Abstract: Platform owners are increasingly embedding generative AI directly into question-and-answer (Q&A) communities, yet the consequences of platform-initiated AI answers for subsequent human contribution remain poorly understood. This issue is important because platform AI does not merely compete with community members from outside the platform; it is displayed inside the focal community, benefits from privileged interface placement, and may reshape both learning and attention allocation. In this study, we examine how exposure to platform-initiated generative AI answers affects users’ subsequent voluntary knowledge contribution on SegmentFault, a large Chinese technical Q&A platform. Leveraging a natural experiment in which a subset of questions received AI-generated answers, we construct a user-level natural experiment and estimate the downstream effects of users’ first exposure to platform AI answers on later questioning and answering behavior using a difference-in-differences (DID) estimation. Grounded in social learning theory and the attention-based view, we theorize that platform AI answers serve simultaneously as public demonstrations from which users can learn and as salient attention-directing artifacts that reallocate community attention. We find that after users are exposed to AI answers, they generate a larger number of questions, attach more tags to each question, receive fewer likes per question, generate more answers, and attain a higher answer acceptance ratio.

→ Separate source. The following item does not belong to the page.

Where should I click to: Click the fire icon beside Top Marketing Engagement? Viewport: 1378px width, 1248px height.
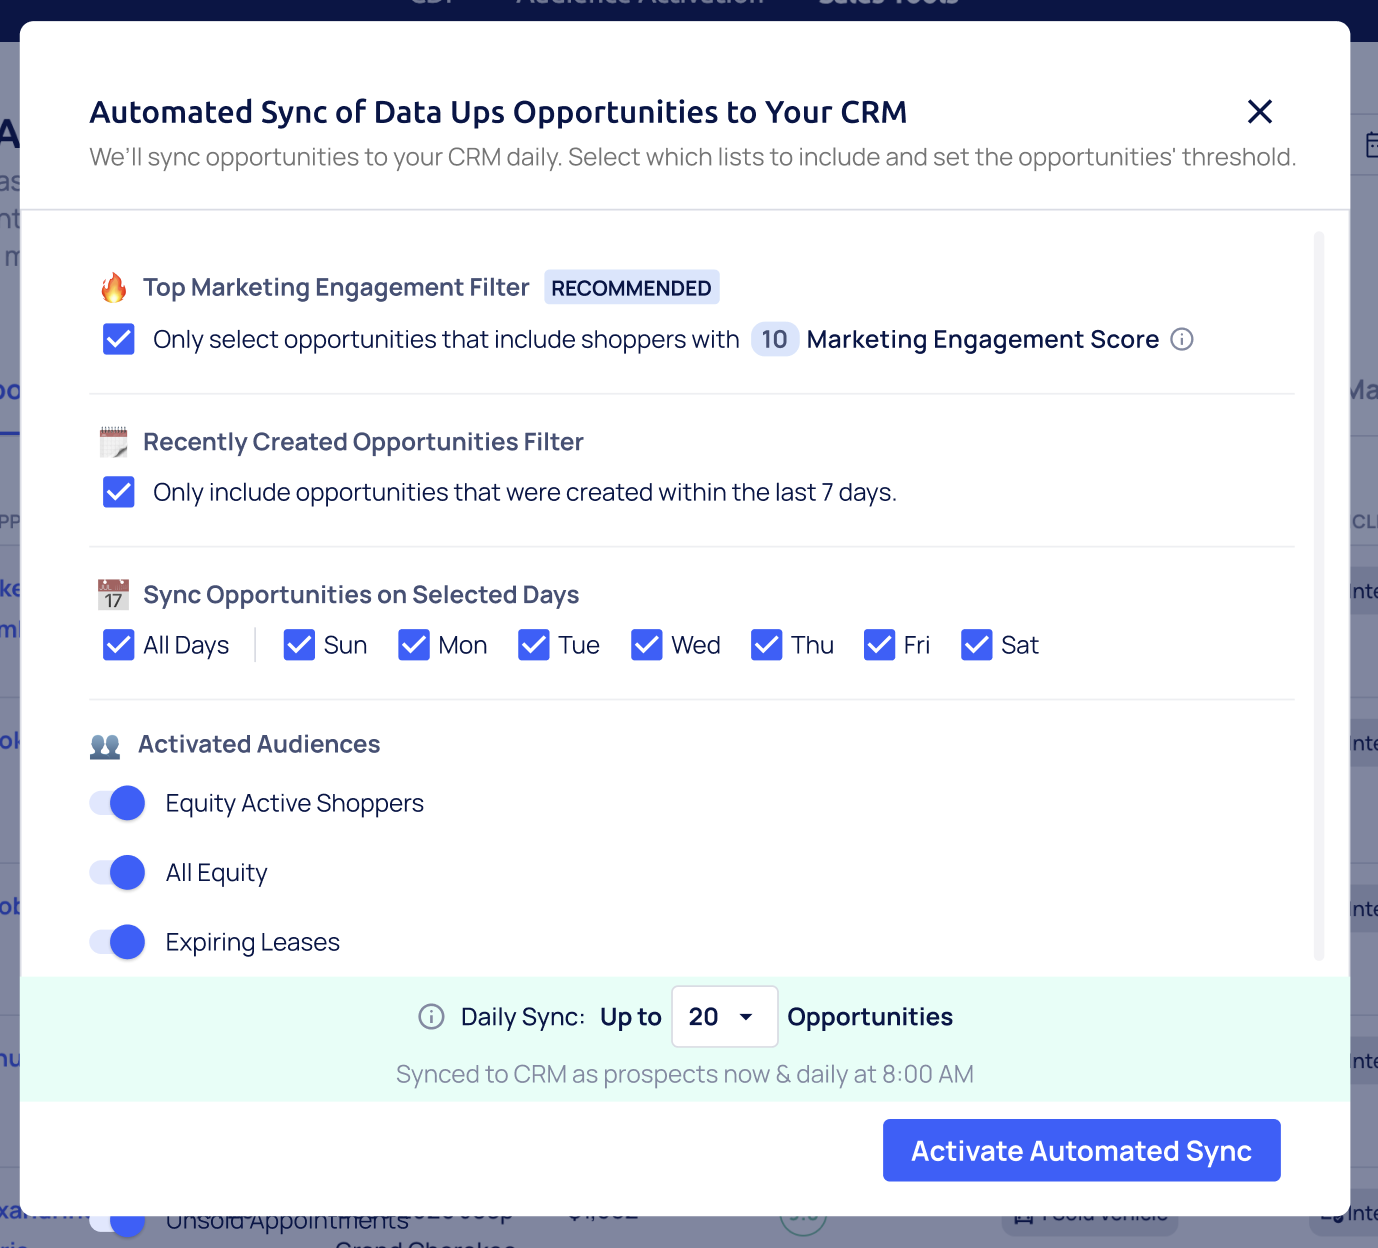[x=114, y=288]
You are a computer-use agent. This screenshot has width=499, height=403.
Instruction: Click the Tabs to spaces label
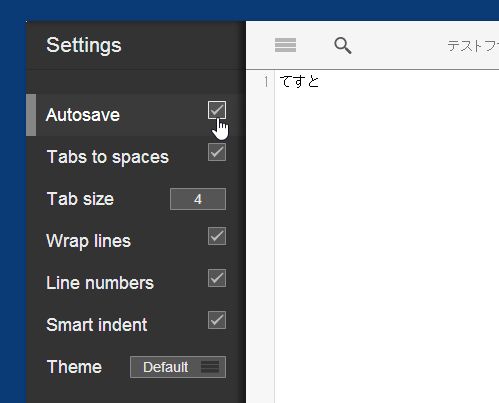108,157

Moreover, user tenure strengthens the positive effect of AI exposure on the number of questions generated while mitigating the negative effect on likes received per question. These findings contribute to research on generative AI, online knowledge contribution, and platform design by showing that internal AI answerers can stimulate human contribution volume while simultaneously altering the visibility and recognition of that contribution. The results also offer guidance for platforms seeking to balance AI assistance with the health of human knowledge ecosystems.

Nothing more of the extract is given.